また、下取り車や流通市場から商品を積極的に仕入れ、中古車販売に力を入れる新車ディーラーも増えています。
業販店(サブディーラー)
新車ディーラーが営業権を持つ地域内でも、地理的な要素などから販売の弱い地域がどうしても発生します。そういう地域においては、地域の整備業者や中古車販売店に新車を供給し、販売します。これが業販店です。
最近では、軽自動車を中心とした業販形態をとることが多いようです。
金融関連商品
自動車保険:損害保険会社と代理店契約を結び、保険商品を販売します。
自動車ローン:信販/クレジット会社と提携し、自社割賦や自動車ローンを取り扱います。
アフターマーケット系
クルマ購入後のアフターサービスを主とする企業。点検/整備、部品/用品販売、石油販売などの業種があります。
整備事業
点検整備はアフターマーケット系事業の中心で、これを行うには認証・指定資格(自動車分解整備事業)を必要とします。
整備事業者は主に自動車ディーラーと、点検・整備を主事業と位置付ける専業の整備事業者で分かれます。 整備事業者の中でも多くを占める後者は「町の身近な整備工場」として、地元に受け入れられています。
ディーラー
自動車販売を切り口にユーザーとの繋がりを最大限に利用して事業を展開しています。
点検整備はもちろん、保険、補修部品・用品など、アフターマーケット系の商品・サービスも取りそろえて、顧客満足度を高めています。
中古車小売業
主にオークションから中古車を仕入れ、販売しますが、 新車ディーラー同様、点検整備や保険、カー用品類なども取り扱ってユーザーを囲い込んでいます。

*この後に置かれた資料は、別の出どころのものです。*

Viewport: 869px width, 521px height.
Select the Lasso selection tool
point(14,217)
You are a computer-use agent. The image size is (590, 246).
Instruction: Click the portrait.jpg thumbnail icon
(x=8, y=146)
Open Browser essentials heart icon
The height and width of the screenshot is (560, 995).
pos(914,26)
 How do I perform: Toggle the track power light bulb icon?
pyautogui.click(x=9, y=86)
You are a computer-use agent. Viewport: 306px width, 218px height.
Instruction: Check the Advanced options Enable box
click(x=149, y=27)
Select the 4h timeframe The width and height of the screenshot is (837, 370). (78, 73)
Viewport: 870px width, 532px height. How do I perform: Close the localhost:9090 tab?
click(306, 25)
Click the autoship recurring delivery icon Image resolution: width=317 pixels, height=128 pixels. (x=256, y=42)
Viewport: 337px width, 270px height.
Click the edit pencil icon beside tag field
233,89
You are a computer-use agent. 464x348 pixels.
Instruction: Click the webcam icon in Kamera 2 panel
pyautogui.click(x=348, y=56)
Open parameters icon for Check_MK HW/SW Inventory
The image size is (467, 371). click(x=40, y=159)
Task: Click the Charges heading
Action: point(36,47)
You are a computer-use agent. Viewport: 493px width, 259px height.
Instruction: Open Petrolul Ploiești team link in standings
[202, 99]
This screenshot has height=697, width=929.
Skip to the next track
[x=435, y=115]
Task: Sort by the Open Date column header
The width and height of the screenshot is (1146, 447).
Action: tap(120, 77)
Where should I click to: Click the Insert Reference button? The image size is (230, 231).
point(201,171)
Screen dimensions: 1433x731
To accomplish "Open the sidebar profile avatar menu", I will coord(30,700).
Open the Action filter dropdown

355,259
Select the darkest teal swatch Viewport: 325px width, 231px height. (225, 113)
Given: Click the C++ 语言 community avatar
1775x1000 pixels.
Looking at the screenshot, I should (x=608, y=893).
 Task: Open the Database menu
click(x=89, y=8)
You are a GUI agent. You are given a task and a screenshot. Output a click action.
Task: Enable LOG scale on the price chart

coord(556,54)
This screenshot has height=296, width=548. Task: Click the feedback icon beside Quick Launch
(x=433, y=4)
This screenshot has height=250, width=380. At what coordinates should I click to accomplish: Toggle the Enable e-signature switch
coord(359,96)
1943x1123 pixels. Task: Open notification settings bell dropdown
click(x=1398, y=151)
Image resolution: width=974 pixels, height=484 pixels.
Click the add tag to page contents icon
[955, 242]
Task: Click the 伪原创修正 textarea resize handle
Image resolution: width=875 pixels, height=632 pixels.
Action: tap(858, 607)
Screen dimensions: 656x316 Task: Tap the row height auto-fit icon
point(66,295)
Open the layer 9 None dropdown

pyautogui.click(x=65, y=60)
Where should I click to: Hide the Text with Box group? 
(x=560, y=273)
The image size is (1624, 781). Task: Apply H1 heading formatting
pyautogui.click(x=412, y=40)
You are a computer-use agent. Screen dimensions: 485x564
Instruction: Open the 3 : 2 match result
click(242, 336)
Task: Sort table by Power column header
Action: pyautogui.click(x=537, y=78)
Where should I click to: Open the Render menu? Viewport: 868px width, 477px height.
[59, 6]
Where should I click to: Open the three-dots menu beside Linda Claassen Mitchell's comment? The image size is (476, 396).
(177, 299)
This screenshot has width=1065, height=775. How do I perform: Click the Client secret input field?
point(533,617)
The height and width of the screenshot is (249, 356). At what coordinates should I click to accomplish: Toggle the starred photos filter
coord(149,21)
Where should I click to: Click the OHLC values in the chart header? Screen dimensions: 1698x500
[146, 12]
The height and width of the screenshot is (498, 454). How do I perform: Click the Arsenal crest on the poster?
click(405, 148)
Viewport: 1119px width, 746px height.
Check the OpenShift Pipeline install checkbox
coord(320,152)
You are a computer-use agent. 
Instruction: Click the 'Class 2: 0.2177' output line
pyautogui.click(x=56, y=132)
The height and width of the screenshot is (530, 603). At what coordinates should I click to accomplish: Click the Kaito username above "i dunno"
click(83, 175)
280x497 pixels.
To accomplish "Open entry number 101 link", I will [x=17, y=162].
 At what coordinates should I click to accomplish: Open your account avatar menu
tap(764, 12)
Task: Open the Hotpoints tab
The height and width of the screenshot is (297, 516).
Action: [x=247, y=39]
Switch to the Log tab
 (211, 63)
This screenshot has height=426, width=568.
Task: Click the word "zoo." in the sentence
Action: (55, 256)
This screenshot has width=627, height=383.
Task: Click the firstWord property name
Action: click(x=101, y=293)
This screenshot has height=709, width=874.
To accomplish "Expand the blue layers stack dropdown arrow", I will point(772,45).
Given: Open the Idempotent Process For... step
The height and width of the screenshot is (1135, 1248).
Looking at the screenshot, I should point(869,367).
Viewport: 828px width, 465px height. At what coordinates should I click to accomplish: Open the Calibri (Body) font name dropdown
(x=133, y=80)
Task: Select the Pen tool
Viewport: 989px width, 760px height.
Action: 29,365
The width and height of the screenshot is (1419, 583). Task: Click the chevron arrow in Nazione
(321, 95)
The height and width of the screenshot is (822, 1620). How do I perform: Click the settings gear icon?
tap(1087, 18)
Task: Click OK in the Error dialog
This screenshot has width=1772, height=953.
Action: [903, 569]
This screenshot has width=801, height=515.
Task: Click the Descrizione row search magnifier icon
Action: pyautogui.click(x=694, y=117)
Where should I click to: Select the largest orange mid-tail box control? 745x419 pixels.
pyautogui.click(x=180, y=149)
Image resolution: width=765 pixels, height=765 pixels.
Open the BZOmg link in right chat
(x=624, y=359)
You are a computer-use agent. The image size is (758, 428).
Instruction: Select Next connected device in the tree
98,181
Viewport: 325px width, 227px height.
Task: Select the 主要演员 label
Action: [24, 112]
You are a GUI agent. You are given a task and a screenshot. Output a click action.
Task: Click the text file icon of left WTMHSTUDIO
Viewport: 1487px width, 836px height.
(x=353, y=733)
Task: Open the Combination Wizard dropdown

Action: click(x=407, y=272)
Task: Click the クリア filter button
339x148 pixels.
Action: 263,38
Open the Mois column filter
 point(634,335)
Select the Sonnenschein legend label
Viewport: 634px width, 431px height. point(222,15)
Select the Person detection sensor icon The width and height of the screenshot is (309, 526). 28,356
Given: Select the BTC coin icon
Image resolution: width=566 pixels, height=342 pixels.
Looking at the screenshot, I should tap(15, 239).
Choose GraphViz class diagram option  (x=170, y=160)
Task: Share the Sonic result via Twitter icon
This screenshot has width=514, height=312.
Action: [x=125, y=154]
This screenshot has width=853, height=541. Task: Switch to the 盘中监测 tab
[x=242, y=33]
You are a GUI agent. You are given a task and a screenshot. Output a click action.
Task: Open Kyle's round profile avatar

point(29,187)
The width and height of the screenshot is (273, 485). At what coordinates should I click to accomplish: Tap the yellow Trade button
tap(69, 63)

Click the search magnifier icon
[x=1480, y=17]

主に買い取りを行う流通主体の業者から、販売を主に行うディーラーのような業者、整備事業との兼業など、その事業形態は様々です。
カー用品店
補修部品・用品を取り扱う専門店です。芳香剤からタイヤ、バッテリー、カーオーディオ等、多種多様な商品を扱い、 車検整備が可能な資格を取得した店舗も数多くあります。
現在では、カー用品店は何らかのチェーンに所属している店舗がほとんどです。
ガソリンスタンド
自動車を使用するためには給油が必ず必要で、そこを切り口にユーザーとのコミュニケーションを図っています。
現在では整備工場を併設し、点検整備にも力を入れるほか、カー用品などの物販も行う店舗がほとんどで、 こうした給油を中心にトータルカーライフサポートを志向するガソリンスタンドは、サービスステーションともいわれています。
解体・リサイクル業
2005年1月にスタートした「自動車リサイクル法」をきっかけに、使用済み自動車(廃車)を専門に処理・リサイクルする仕組みができました。 現在では、年間500万台といわれる廃車の解体・リサイクルが進められています。
こうした仕組みの中で、高い技術力で使用済み部品の再生・販売にかかわる業者も増えています。